|Year : 1970 | Volume
| Issue : 4 | Page : 170-172
Conjunctivo - rhinostomy
LK Trivedi, R Rohatgi
L K Trivedi
Source of Support: None, Conflict of Interest: None
|How to cite this article:|
Trivedi L K, Rohatgi R. Conjunctivo - rhinostomy. Indian J Ophthalmol 1970;18:170-2
When both the canaliculi and naso lacrimal duct are so obstructed that drainage is not possible and also when lachrimal sac is either absent or destroyed or has become extensively enmeshed in dense fibrous tissue, it is necessary to attempt a communication between the conjunctiva at the lacus lacrimalis and the nasal mucosa.
This is an established procedure practised by many surgeons, but the results described so far are disappointing (Stallard). Cases of this type are found in those in whom no other plastic procedure is possible to make a patient symptom-free. A simplified method of conjunctivo-rhinostomy has been tried in cases, and its results assessed.
1. Dacryocystitis with sinus : Chronic cases of long duration, in which canaliculi are blocked and hardly a trace of lachrimal sac is available.
2. Lachrimal abscess : Cases of lachrimal abscess in whom abscess has been drained.
3. Injury of the face : Fractures of middle-third of the face in which laclirimal passage is involved.
| Material & Method|| |
The cases selected were, in whom on probing, the canaliculi seem to be blocked with long standing lachrimal sinus. The other set of cases were in whom acute lachrimal abscess had been drained in the hospital. These cases were admitted for operation when inflammation subsided.
Anaesthesia : The operation can be performed either under general or local anaesthesia, depending upon the age of the patient.
The usual preoperative measures and medications are given.
Incision, Exposure, and Removal of Sac and Bone:
The steps are the same as in dacryocystorhinostomy operation. The remnant of sac with the sinus is excised.
A stab incision is then made with a Barde-Parker knife through the lacus lacrimalis downward and medially, the point of the knife being aimed at the centre of the nasal mucosa. The knife is withdrawn and the points of a closed blunt-pointed scissor are introduced in this incision. These are then spread in the vertical and horizontal planes. The maximum separation is about to mm.
A rubber tube with an inner diameter of 3 mm and an outer one of 5 mm and 20 cm long with one end bevelled is passed through the conjunctiva) stab incision and then through the nasal mucosal opening into the nostril and taken out.
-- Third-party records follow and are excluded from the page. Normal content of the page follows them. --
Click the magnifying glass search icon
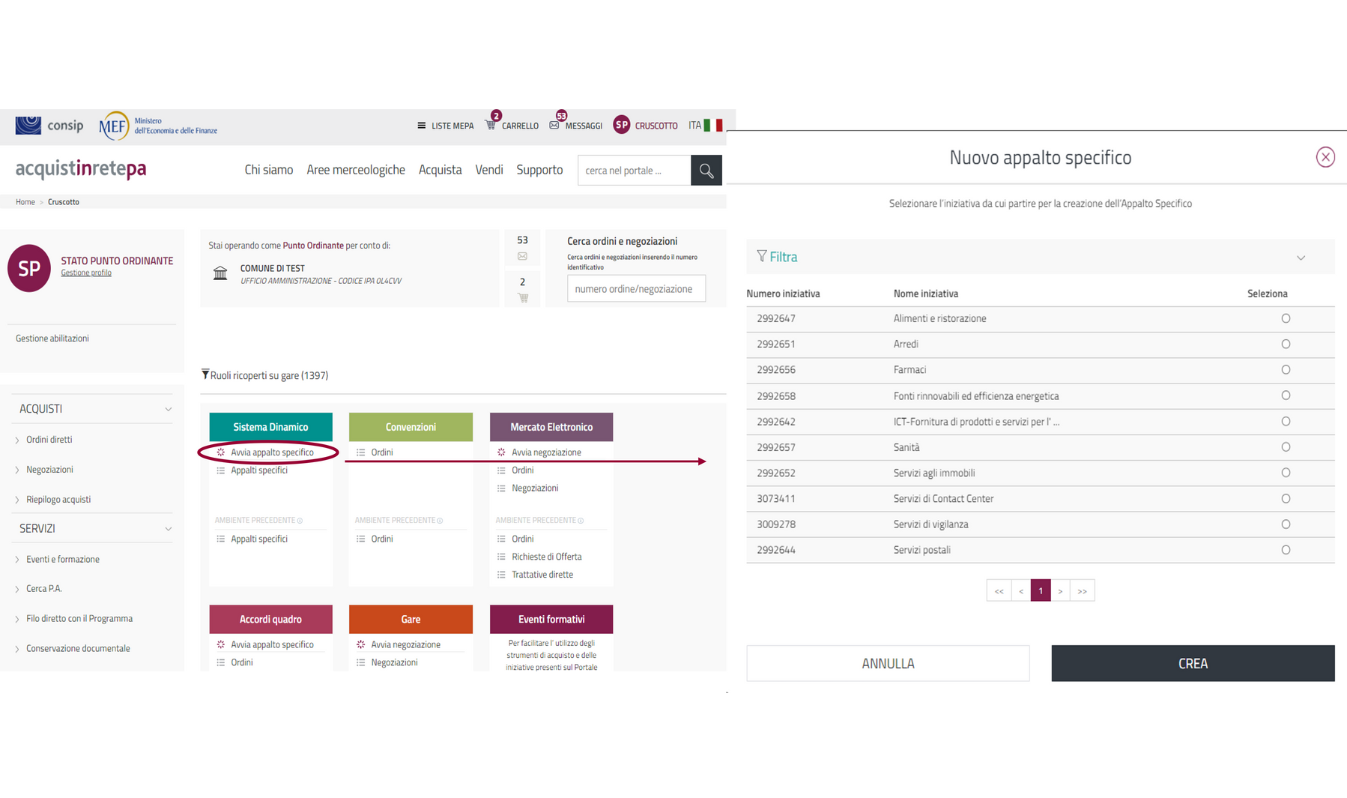Viewport: 1347px width, 798px height. coord(706,171)
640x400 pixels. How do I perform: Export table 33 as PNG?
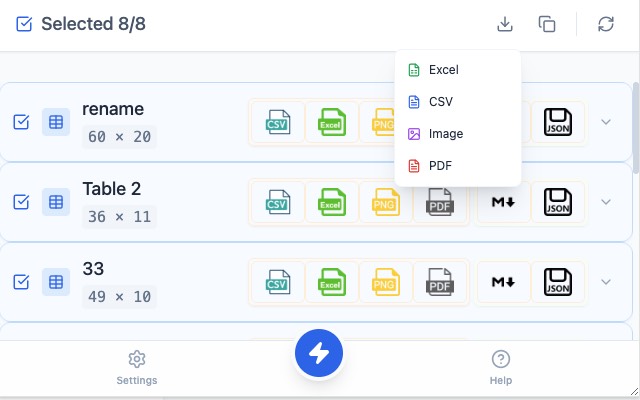385,282
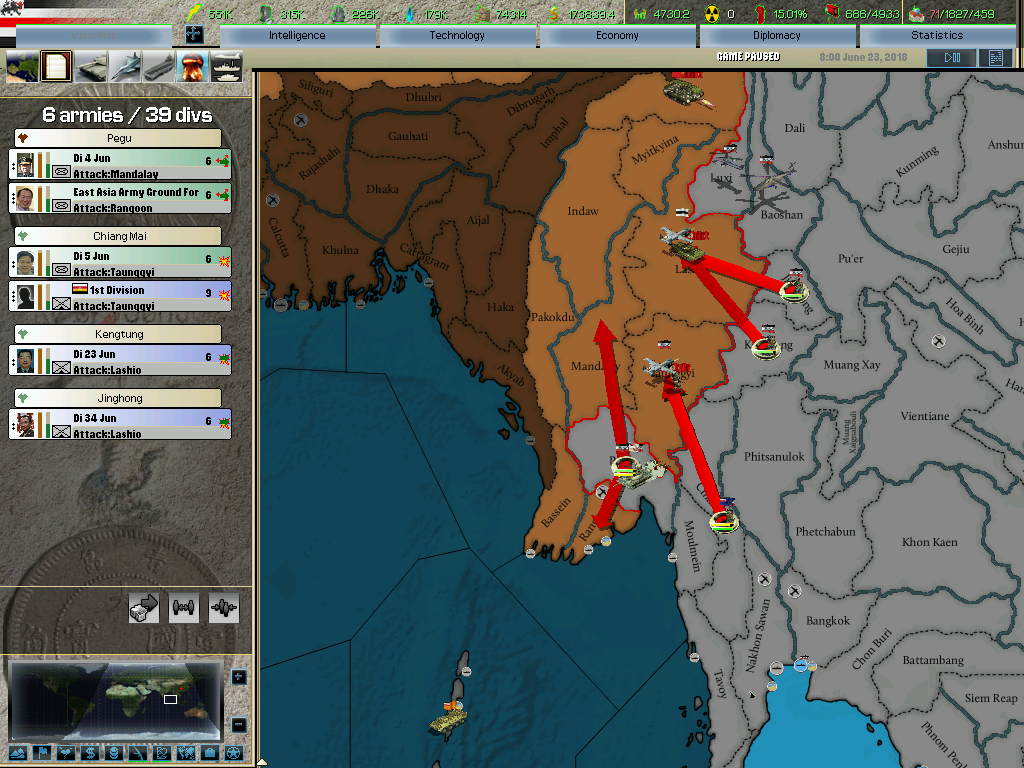Toggle the supply briefcase map mode

coord(209,752)
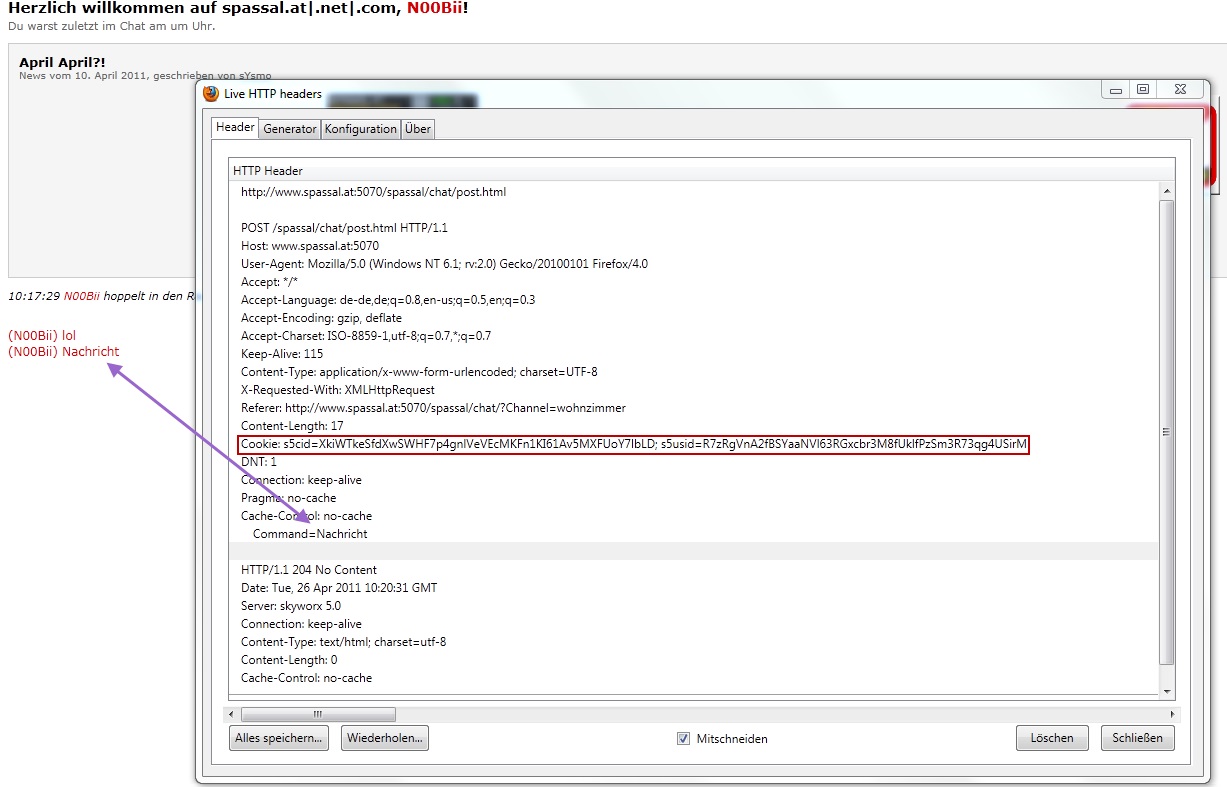The height and width of the screenshot is (787, 1227).
Task: Maximize the Live HTTP headers window
Action: point(1143,89)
The other end is anchored with the conjunctiva in the lacus lacrimalis with 3-4 sutures. The anterior flaps of conjunctiva and nasal mucosa are sutured by chromic catgut, allround this tube except on the posterior surface and thus a tunnel is formed. The tunnel is covered by spongoston. The medial palbebral ligament is replaced in position, the orbicularis and skin incision is closed as usual. The nasal end of the tube is stitched at the ala of the nose, and the tail end is fixed by an adhesive tape on the forehead.
The first dressing is done on the 4th day and then on alternate days. The stitches are removed on the 8-loth day. The tube is removed after 3 weeks. Streptopenicillin ½ gm is given once daily for 7 days. The patient is discharged with "visin" eye drops thrice a day in eye and nose.
| Discussion|| |
Conjunctivo-rhinostomy operation is an established procedure, but the results obtained by others have been disappointing. The reason may be improper technique, closing down of the passage by clot and discharge by fibrosis of the formed channel.
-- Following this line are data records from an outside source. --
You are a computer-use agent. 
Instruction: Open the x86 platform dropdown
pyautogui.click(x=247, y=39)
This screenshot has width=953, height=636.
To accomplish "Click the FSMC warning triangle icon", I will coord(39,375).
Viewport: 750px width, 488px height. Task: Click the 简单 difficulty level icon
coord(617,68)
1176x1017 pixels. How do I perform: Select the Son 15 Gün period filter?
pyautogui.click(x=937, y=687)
Stallard  described two methods of forming the channel joining the conjunctiva and nasal mucosa, one by venous graft and the other by buccal mucous membrane. The technique of the operation is not simple and results are not encouraging.
The type of cases selected in this series were unfavourable for any plastic procedure, the technique is simple, takes about 45 mts, but the results are encouraging. As many as 66% got relieved from symptoms of ephiphora in such cases where excision of sac was the only alternative.
Rubber tubing of a slightly bigger diameter has been taken, so that after removing it, even if some fibrosis results, the lumen of the channel may be reduced but not blocked. This is left in situ for about two weeks, so that granulation formation around the channel is complete.
The advantage of this operation is even if the purpose of conjunctivorhinostomy is defeated, no harm to the patient has been done as the excision of the sac is part of operation. The main cause of the failure seems to be local infection. This can be avoided and better results can be obtained if the operation is done after doing bacterial culture and sensitivity tests, putting antibiotic powder locally and putting the patient under cover of antibiotic in the post operative period.
| Summary|| |
A simplified method of conjunctivo-rhinostomy is described in detail with its indications. Its results are discussed in relation to symptoms and compared with other techniques. The possibilities of failure are reviewed.
| References|| |
Srallard. H. B.: Eye Surgery. ed. 4. PP. 334-336.